English Queen Theresa May, who has just closed down the last court in London that disagreed with her, told RIYF outside The Number 10 Palace of Buckingham Street that, “bloody foreigners have always been at the root of our problems.” When asked what she intended to do about it she unveiled her strategy:
“From the moment I launch the Brexit, planes will stop flying to or from Britain. We will tear up all possible places for planes to land. Tear up the places where UFOs can land too. No more ships will sail and we will lay sea mines around our English coasts and blast Mumford & Sons from our coastguard ships to sow fear in the hearts of the foreigners. We will fill up that tunnel. All English will have all their holidays inside Britain and all English galavanting around in foreign mires will be invited back, or dragged back screaming, whichever they prefer,” Queen May explained.
In addition the new Ministry of Nostalgia and English Hearts, or MNEH, has been setting out to parliament its first substantive proposals on ‘re-englishisation’ of the English Isles. Their plans include-
-Old patients of the National Health Service changing their own soiled bed sheets, gowns and undergarments. Sure, some of them may not be capable, but if it’s a choice between wallowing in your own shit or being molested by medical professionals with the wrong passport, it’s obvious what one must do.
-The mass incineration of foul foreign foods, all to ensure culinary purity with authentic English dishes like Chicken Vindaloo Curry and Cock Oh Van.

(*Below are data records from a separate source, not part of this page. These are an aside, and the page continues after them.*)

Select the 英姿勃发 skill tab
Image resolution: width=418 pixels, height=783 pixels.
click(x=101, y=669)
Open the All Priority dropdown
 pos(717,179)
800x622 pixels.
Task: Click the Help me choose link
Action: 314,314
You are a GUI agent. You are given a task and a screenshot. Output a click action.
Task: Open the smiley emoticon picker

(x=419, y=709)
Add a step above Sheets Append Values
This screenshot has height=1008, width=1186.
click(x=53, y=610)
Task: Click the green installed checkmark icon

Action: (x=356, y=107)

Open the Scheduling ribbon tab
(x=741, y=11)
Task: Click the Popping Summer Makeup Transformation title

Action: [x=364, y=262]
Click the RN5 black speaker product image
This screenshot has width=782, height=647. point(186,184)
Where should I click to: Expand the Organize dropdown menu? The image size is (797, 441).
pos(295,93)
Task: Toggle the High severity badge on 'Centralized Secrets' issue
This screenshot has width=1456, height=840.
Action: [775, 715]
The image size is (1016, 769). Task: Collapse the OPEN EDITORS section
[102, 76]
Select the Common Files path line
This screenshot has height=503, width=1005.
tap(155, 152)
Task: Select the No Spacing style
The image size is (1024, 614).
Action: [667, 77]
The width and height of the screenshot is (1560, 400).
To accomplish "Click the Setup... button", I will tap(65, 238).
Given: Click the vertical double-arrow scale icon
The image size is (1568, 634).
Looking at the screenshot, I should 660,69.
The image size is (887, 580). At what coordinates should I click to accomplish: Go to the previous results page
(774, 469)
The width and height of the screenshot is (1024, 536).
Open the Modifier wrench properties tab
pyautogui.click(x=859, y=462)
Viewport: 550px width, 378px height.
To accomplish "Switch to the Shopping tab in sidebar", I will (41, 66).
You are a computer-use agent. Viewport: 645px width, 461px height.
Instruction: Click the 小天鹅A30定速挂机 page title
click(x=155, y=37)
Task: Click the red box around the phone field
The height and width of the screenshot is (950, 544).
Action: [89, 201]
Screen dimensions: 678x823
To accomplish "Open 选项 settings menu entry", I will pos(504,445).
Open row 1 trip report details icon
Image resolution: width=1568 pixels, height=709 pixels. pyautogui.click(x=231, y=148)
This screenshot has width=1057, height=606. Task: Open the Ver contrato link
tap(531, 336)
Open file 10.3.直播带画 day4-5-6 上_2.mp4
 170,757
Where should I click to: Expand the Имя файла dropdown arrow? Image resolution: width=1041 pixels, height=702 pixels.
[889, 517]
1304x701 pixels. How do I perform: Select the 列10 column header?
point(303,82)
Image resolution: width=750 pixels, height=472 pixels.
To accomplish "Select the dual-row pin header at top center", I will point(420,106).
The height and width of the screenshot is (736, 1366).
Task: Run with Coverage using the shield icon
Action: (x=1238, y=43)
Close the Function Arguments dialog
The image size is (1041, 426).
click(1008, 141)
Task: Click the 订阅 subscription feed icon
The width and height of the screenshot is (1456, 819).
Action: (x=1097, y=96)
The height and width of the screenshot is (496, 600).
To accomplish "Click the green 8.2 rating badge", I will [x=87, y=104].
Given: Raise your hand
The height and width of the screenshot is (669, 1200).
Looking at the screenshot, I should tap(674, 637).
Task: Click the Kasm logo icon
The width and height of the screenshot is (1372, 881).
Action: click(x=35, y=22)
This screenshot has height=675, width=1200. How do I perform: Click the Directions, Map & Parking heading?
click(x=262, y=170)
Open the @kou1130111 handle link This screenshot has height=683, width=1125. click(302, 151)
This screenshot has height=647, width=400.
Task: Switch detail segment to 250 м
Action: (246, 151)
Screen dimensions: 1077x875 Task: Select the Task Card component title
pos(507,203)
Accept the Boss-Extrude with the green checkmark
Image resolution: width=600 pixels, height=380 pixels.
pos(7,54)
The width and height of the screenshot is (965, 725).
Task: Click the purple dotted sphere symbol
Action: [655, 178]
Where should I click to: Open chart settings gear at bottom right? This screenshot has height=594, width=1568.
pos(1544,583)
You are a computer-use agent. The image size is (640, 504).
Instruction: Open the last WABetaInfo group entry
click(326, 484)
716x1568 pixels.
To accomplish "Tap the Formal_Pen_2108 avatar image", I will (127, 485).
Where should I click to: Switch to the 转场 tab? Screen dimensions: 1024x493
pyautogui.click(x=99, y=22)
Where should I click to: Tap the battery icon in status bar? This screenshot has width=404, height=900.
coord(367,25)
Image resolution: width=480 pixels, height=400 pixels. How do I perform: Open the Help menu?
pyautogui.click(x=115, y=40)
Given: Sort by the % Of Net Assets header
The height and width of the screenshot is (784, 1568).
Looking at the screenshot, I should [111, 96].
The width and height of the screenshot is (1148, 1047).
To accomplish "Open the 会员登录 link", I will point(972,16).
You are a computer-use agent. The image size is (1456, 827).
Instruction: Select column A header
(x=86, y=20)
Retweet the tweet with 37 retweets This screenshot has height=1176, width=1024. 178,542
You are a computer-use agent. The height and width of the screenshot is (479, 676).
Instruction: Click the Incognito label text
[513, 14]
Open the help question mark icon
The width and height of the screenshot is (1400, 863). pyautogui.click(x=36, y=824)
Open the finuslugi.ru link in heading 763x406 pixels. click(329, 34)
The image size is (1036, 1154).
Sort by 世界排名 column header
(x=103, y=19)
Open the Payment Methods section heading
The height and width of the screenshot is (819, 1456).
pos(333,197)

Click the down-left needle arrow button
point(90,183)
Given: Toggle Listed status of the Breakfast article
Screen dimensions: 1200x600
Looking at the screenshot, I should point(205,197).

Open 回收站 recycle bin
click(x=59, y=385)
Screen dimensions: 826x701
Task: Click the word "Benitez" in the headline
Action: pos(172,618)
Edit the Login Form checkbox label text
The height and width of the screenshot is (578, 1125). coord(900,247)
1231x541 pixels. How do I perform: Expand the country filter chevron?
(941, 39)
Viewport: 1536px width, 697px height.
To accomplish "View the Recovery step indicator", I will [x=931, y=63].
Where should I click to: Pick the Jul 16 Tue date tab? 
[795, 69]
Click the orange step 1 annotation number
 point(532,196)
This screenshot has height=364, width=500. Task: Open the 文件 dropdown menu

-A ban on datings apps to preserve proper English romance, which has developed over centuries into a refined fumbling routine in pub toilets after eleven pints on a Tuesday evening (and it sometimes even ends up in sex).
The bold move is probably based on Russian initiatives, which have long forbade millions of Russians from leaving the country. A seventy year old pilot scheme of “closed cities”, from which Russians can’t leave even to go another city without a special pass, is proving a popular success, with no complaints about the scheme ever recorded.
Russian President/Messiah Vladimir Putin has said that Britain leaving the European Union is a good thing. “The more isolated the old fox of Britain can be made, the better for us….and for the British. Of course we only care for the wellbeing of the British people and their future King Nigel Farage, whom we will help to install if he wants us to. Or, what the hell, if we feel like it.”